_Arbeitsaufträge_
a) Zählen Sie alle Fahrer auf, die der Text über den Ferrari-Nachwuchs als Erfolge der Nachwuchsförderung von Red Bull nennt.
b) Führen Sie den Text über den Ferrari-Nachwuchs nach seinem letzten Satz mit einem weiteren Absatz fort.

_Ausgewählter Text_
* * * * *

Ferrari-Nachwuchs: Wer gehen muss, wer neu hinzukommt
Charles Leclerc
Nachwuchsförderung ist eine knifflige Sache: Red Bull musste ziemlich viele Frösche küssen, um einen Prinzen zu finden – Sebastian Vettel. Dazu erwiesen sich auch Daniel Ricciardo, Daniil Kvyat, Max Verstappen und Carlos Sainz in der Folge als Glücksgriffe. Ferrari tut sich da mit dem Nachwuchs ein wenig schwerer.
Vor zehn Jahren entstand bei Ferrari die Idee der «Driver Academy» – junge Piloten sollten mit langjährigen Verträgen an den berühmtesten Rennstall der Welt gebunden werden, um idealerweise eines Tages einen Formel-1-Piloten gewissermassen aus dem eigenen Garten zu erhalten.
Jahrelang war Felipe Massa für seine Aufgabe bei Ferrari vorbereitet worden (als Testfahrer bei Ferrari, als Einsatzfahrer bei Sauber), warum nicht jüngere Fahrer früher schon fördern? Das war die Grundidee.

* * * * *

_Daten_
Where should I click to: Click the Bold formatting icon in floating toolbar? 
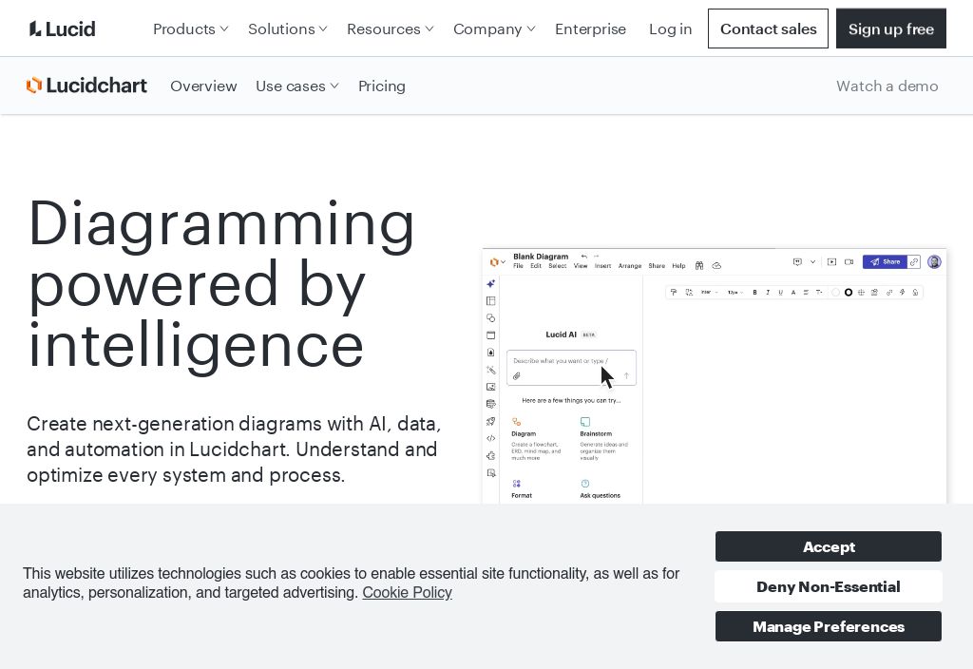[x=755, y=293]
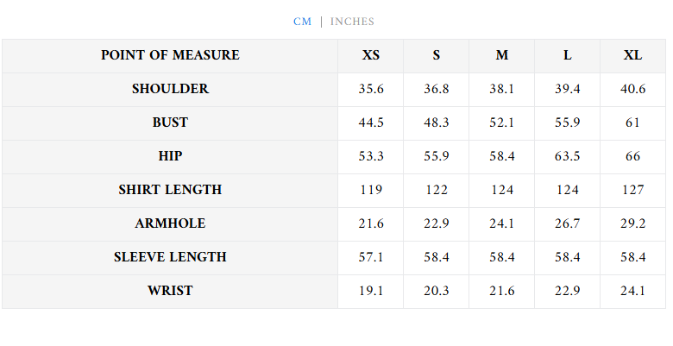This screenshot has height=346, width=673.
Task: Click the POINT OF MEASURE header
Action: point(170,55)
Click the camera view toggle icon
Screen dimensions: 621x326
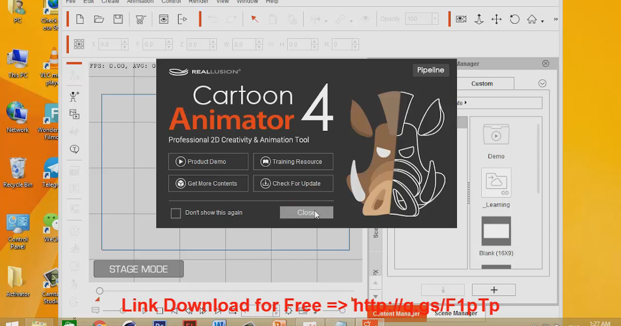pos(460,19)
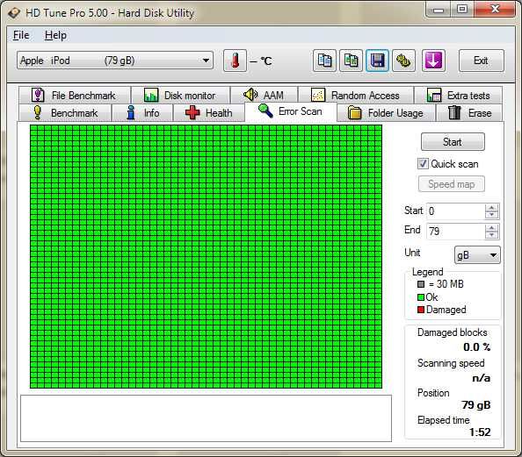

* * * * *

_Schriftliche Antworten_
a) Sebastian Vettel, Daniel Ricciardo, Daniil Kvyat, Max Verstappen, Carlos Sainz

b)
Jules Bianchi war der erste Fahrer, mit dem dieser Plan Früchte tragen sollte: der Südfranzose war für 2016, spätestens 2017 als Kimi-Räikkönen-Nachfolger bei Ferrari fest eingeplant, an der Seite von Sebastian Vettel. Bianchi hätte ab 2015 bei Sauber den letzten Feinschliff für den Schritt in eine Top-Team erhalten sollen. Aber der Unfall von Suzuka am 5. Oktober machte alles zunichte, am 17. Juli 2015 erlag Bianchi seinen schweren Verletzungen.
Bianchi war der erste Akademie-Fahrer, er wurde 2009 aufgenommen, damals fuhr der Schlacks aus Nizza in der Formel 3.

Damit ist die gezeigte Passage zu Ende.